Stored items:
****************************************
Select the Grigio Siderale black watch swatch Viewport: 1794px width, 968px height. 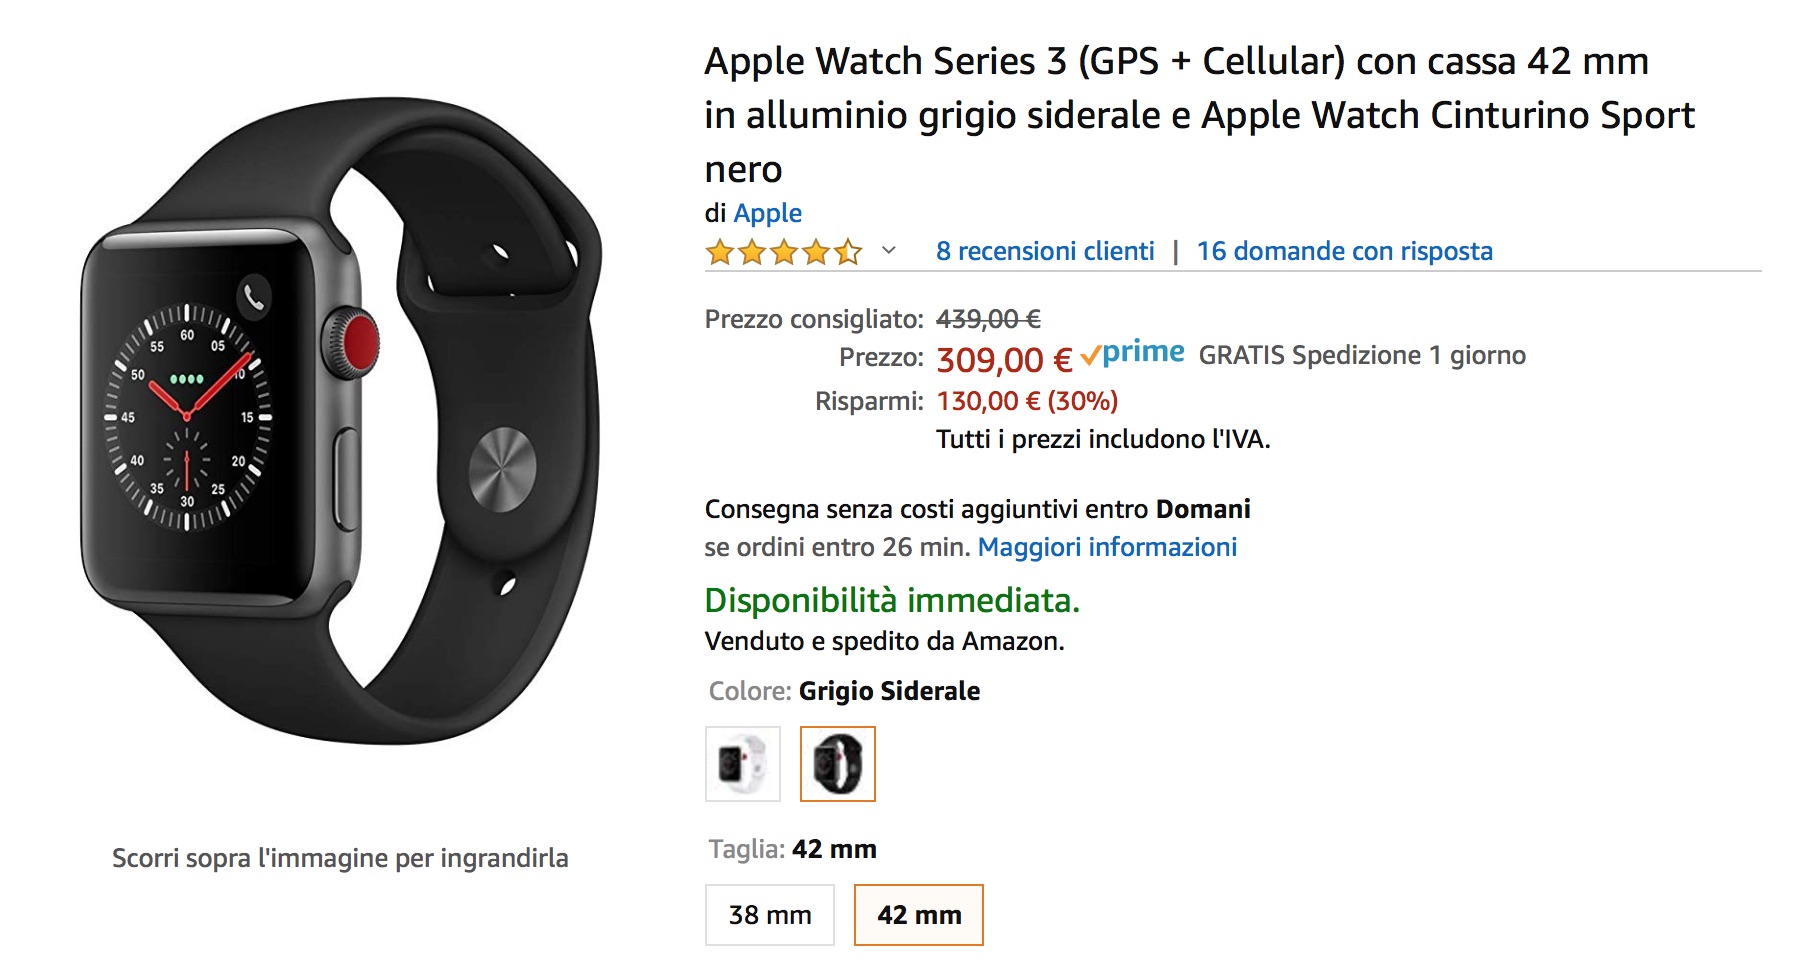(x=837, y=764)
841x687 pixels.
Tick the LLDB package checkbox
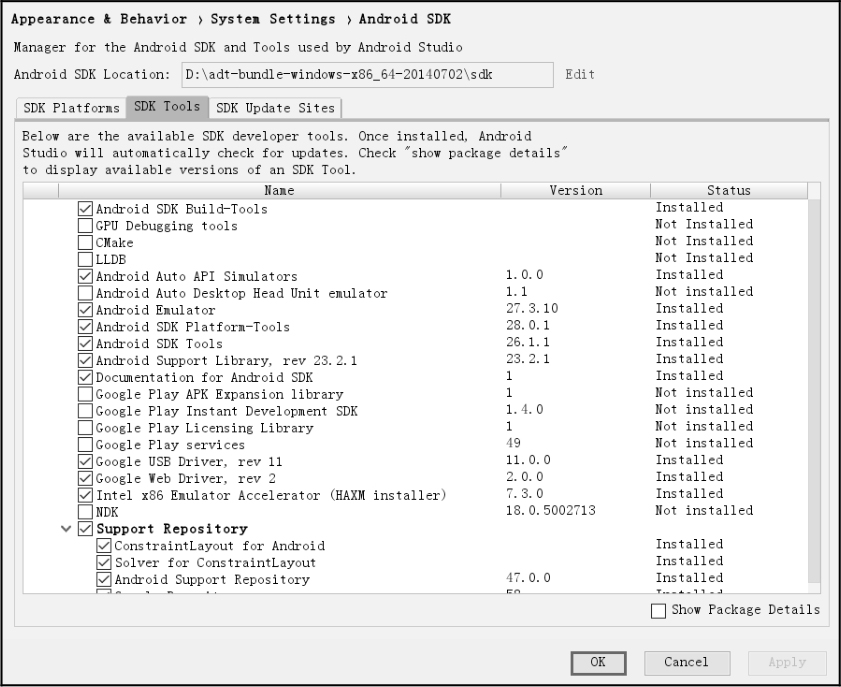[85, 259]
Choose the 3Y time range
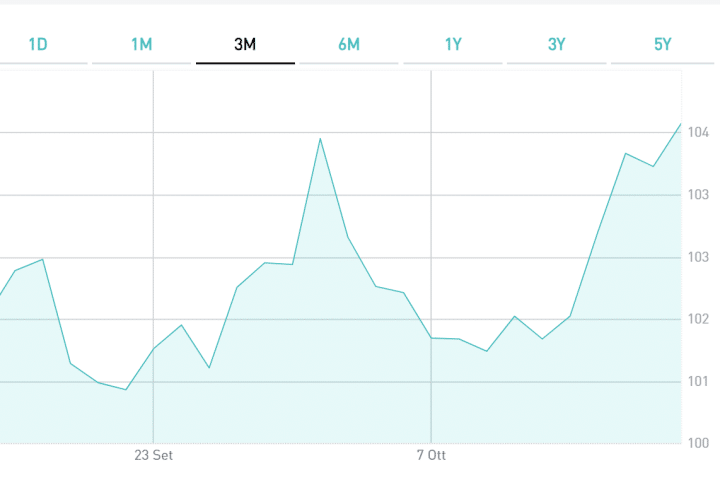Image resolution: width=720 pixels, height=480 pixels. tap(557, 44)
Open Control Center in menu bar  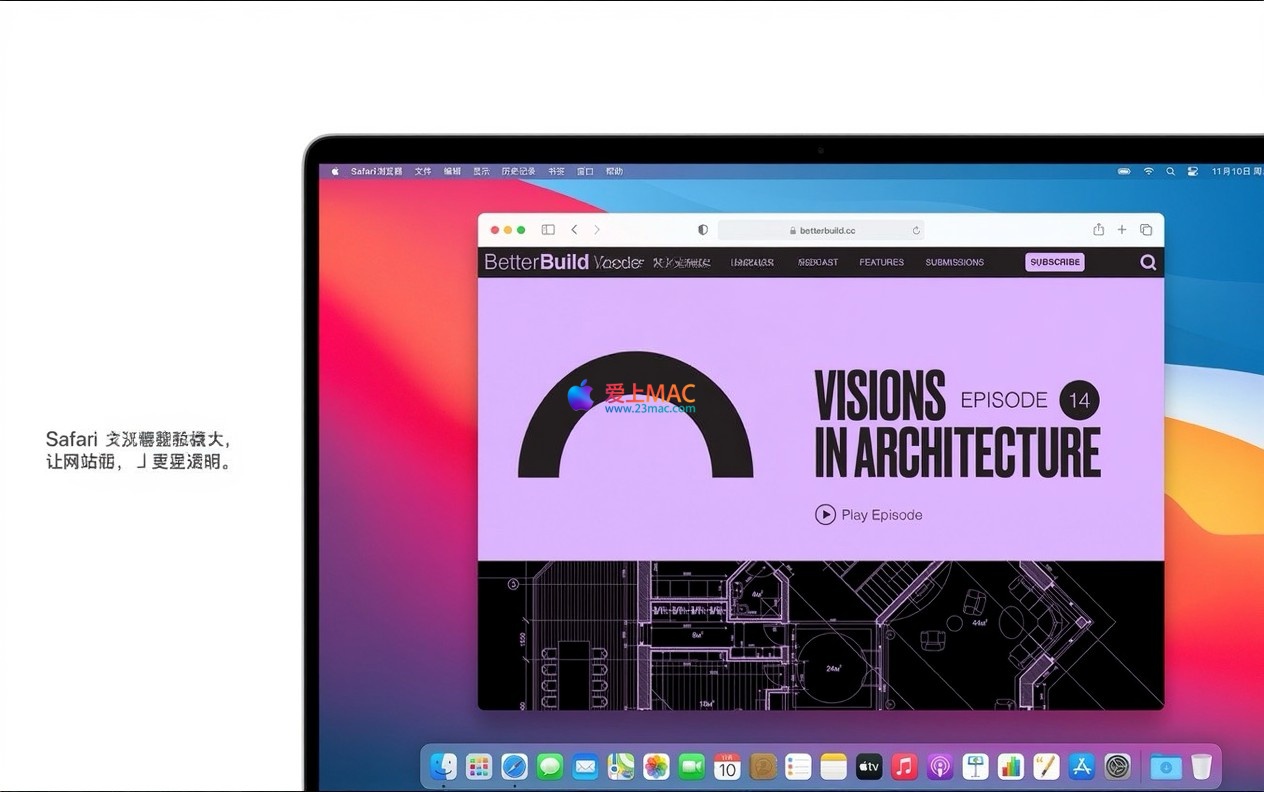(1192, 172)
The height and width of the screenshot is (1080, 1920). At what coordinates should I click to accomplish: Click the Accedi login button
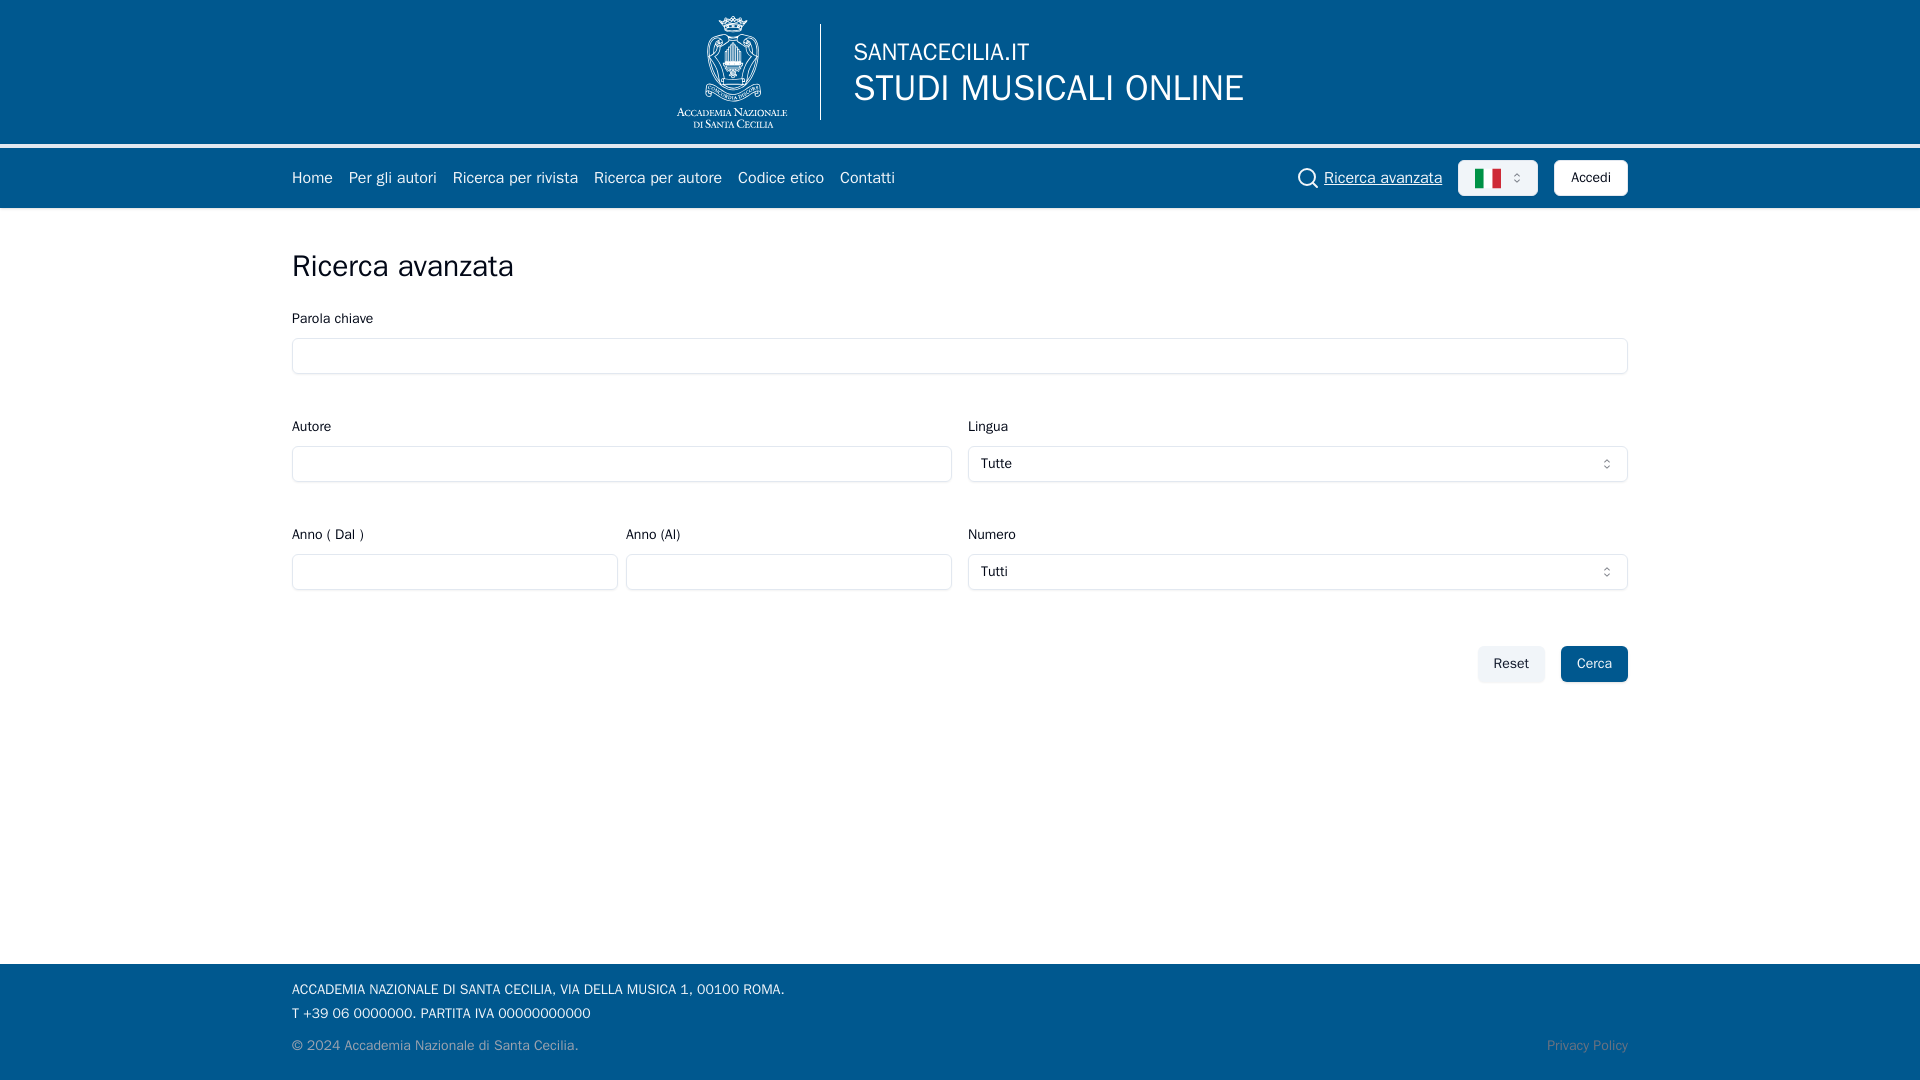point(1590,178)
****************************************
Would you please print only the lines running from the one with "The height and" to the final line of the entries above, exactly as written and without pictures?

The height and width of the screenshot is (1080, 1920). At what coordinates should I click to accomplish: Click the Accedi login button
point(1590,178)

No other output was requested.